In patients with premature AMI, multivessel disease significantly predicted higher risks of MACE (sHR 2.46) and recurrent MI (sHR 3.34) compared to older patients.
Does premature AMI and the presence of multivessel disease impact the long-term risk of MACE compared to older AMI patients?
Patients with premature AMI face long-term ischemic risks comparable to older patients, with multivessel disease acting as a particularly strong predictor of adverse events in this younger demographic.

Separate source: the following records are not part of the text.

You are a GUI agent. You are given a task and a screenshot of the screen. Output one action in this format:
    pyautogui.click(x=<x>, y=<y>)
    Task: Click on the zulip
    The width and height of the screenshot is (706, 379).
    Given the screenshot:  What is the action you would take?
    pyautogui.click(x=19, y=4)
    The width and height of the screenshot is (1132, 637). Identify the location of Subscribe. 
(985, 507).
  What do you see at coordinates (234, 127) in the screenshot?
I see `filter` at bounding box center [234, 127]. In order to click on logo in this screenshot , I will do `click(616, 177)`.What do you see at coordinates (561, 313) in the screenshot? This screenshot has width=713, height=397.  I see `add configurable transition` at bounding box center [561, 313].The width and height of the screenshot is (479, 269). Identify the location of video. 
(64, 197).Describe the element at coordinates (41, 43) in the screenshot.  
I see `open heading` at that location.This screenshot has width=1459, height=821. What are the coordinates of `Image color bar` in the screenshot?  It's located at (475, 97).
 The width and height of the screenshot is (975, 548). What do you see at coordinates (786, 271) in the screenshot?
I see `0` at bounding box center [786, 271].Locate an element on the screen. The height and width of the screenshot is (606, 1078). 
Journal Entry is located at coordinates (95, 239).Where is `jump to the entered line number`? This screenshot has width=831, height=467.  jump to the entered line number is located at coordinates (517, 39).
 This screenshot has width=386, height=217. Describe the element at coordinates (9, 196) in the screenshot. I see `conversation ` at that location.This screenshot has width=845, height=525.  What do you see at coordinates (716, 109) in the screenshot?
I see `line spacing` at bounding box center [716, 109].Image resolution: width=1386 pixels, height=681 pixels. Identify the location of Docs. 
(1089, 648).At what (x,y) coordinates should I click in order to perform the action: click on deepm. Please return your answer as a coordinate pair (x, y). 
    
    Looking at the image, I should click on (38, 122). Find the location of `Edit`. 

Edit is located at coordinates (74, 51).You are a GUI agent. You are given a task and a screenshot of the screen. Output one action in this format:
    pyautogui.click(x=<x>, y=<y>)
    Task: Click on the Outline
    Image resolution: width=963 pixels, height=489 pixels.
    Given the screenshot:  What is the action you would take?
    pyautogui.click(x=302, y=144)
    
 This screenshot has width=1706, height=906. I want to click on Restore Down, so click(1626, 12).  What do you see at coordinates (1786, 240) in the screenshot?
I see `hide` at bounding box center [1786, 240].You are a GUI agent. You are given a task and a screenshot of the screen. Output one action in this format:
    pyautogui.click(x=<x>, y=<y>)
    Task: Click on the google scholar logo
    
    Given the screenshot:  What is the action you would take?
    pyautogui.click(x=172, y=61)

Absolute Event Rate: 0% vs 0%
Background Premature acute myocardial infarction (AMI) is increasingly prevalent yet underrepresented in trials. We aimed to evaluate the prognosis of premature AMI and the prognostic impact of multivessel coronary artery disease. Methods We analyzed consecutive AMI patients undergoing percutaneous coronary intervention in the multicenter Cardiovascular Risk and Identification of Potential High-Risk Population in AMI registry between April 2001 and April 2015, with follow-up through October 2019. Patients with premature AMI (age ≤ 45 years) were analyzed, and those who experienced in-hospital death were excluded. The primary outcome was major adverse cardiovascular events (MACE, a composite of recurrent myocardial infarction (MI), stroke, or repeat revascularization). Risks of ischemic outcomes were evaluated using multivariable Fine-Gray subdistribution hazard models. Sensitivity analyses included cause-specific Cox regression and multiple-imputation Cox models, accounting for competing risks. Results Of the 10 144 AMI patients, 907 (8.9%) had premature AMI (mean 40.4 years; 94.3% male). Compared with older patients, premature AMI was not associated with lower risk of MACE adjusted subdistribution hazard ratio (sHR) 1.01, 95% confidence interval (CI): 0.84–1.21, recurrent MI (adjusted sHR 1.49, CI: 1.07–2.06), and repeat revascularization (adjusted sHR 1.16, 95% CI: 0.95–1.44), despite fewer comorbidities. Findings were consistent across sensitivity analyses. In premature AMI, 34.3% had multivessel disease, which independently predicted higher risks of MACE (sHR 2.46), recurrent MI (sHR 3.34), and repeat revascularization (sHR 2.46) compared with older patients (sHR 1.47, 1.22, 1.61, respectively) with significant age-by-multivessel interactions. Conclusion Premature AMI exhibited sustained long-term ischemic risk despite favorable baseline profiles. Multivessel disease conferred a greater prognostic impact in younger patients, highlighting the need for intensified secondary prevention strategies. Given the extended inclusion period encompassing major therapeutic advances, these findings should be interpreted with caution and warrant validation in contemporary clinical practice. Registration: https://www.clinicaltrials.gov; unique identifier: NCT02806102.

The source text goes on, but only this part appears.